Un an plus tard, le duo Olivia Newton Jones et John Travolta électrisent les foules dans la comédie musicale "Grease", de Randal Kleiser. A coup de tubes tels que « you’re the one that I want », le disco devient une valeur sure du cinéma.
Une popularité toujours de mise près de quarante ans après, comme en témoigne le succès du film « Disco » (2008), de Fabien Onteniente avec Franc Dubosc.
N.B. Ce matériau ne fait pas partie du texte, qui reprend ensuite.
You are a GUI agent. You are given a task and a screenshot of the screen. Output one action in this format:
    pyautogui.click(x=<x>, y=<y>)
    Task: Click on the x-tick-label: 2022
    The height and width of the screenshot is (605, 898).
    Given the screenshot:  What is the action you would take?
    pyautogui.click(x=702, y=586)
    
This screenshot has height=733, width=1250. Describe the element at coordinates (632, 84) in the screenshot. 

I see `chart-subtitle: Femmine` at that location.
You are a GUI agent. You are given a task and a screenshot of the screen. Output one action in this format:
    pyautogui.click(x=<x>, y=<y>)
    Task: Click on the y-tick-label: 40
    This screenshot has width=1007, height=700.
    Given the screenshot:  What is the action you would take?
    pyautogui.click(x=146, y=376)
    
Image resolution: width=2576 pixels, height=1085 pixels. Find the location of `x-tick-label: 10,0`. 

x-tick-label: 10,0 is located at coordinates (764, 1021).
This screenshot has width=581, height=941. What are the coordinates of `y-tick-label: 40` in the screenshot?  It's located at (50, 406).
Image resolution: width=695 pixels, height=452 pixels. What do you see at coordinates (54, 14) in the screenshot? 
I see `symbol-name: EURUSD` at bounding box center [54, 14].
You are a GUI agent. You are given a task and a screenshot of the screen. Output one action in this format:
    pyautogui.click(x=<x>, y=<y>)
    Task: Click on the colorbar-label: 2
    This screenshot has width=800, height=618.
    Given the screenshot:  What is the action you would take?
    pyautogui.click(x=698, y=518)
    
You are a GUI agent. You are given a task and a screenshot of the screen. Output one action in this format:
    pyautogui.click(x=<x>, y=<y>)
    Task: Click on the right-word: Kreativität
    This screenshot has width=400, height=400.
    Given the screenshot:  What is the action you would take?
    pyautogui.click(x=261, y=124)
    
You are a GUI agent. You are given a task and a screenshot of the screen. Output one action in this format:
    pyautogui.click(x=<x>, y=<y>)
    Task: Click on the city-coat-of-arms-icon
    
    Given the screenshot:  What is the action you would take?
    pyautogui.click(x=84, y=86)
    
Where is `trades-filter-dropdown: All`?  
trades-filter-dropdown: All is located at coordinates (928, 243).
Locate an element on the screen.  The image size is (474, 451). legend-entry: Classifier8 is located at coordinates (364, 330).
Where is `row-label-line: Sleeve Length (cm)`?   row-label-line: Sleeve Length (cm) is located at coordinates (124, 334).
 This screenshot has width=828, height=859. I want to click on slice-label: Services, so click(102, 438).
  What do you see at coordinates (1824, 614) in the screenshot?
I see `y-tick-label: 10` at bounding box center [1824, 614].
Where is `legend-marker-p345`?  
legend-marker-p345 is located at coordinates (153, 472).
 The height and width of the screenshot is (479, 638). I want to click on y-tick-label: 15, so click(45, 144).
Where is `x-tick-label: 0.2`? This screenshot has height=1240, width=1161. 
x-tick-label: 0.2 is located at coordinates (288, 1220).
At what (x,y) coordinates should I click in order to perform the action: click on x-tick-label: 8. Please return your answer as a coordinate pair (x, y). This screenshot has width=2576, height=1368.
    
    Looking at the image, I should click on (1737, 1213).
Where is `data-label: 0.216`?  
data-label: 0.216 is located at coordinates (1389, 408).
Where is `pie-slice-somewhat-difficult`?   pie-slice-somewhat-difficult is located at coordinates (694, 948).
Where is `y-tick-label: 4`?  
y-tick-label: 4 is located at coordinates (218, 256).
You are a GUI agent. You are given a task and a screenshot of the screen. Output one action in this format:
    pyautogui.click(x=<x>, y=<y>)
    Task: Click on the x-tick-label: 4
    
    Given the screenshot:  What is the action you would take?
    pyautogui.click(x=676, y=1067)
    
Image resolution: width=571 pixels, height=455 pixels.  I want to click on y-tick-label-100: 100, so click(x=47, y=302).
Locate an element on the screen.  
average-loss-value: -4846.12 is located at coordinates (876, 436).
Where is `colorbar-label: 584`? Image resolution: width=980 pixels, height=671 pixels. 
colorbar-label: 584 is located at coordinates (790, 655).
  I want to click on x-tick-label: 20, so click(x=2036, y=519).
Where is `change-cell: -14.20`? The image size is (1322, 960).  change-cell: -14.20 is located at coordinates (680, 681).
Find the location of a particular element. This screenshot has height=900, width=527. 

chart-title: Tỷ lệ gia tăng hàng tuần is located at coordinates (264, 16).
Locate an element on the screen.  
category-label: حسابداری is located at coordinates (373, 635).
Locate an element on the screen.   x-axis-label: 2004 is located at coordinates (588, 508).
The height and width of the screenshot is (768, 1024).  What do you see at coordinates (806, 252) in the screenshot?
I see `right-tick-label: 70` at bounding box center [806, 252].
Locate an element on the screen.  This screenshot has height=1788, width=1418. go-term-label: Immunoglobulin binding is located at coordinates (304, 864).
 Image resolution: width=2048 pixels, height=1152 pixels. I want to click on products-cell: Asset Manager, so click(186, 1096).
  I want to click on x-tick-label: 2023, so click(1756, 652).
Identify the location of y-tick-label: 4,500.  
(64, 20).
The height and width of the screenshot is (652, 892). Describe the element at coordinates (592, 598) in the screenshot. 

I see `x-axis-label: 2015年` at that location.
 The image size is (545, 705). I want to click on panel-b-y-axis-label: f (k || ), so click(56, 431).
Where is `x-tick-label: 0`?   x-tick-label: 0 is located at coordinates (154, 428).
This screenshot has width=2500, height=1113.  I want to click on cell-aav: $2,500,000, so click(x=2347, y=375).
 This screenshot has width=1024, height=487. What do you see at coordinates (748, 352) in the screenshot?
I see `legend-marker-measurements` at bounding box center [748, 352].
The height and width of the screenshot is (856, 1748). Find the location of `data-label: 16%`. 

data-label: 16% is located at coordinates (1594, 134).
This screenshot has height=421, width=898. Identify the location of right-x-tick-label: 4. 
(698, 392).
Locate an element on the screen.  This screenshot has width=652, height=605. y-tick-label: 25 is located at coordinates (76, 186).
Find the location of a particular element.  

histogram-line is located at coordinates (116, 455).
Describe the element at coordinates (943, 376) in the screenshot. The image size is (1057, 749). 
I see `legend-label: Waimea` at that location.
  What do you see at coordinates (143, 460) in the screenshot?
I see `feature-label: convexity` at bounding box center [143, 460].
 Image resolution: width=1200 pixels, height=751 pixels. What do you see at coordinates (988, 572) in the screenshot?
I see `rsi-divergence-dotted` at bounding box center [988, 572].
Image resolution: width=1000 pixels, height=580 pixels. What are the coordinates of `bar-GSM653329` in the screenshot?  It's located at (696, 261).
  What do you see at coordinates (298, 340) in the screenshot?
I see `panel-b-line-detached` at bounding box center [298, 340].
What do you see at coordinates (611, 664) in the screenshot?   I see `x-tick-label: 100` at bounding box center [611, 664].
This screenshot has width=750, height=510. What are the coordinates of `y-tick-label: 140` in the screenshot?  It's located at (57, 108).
Le disco séduit par sa musique entraînante, spécialement composée pour danser. Les paroles sont également propices à la fête, souvent portée sur la sexualité et la vie nocturne. Le disco est aussi le reflet d’une époque, celle de l’insouciance face au sida et de la fin des trente glorieuses. 


Un héritage musical 
 
Si le disco ne passe difficilement les années 1980, son influence reste énorme, même trente ans plus tard. Le courant a fortement influencé la scène musicale actuelle, aussi bien hip-hop que techno. 

En effet, articulé au niveau de la fête, le disco est dans les années 1980 source d’inspiration majeure de la new wave. 
Si les boules à facettes n’ont rien perdu de leur éclat, le disco, profondément novateur par son utilisation de synthétiseurs, incarne encore aujourd’hui un imaginaire, celui des années 1970, de la fête et de l’insouciance.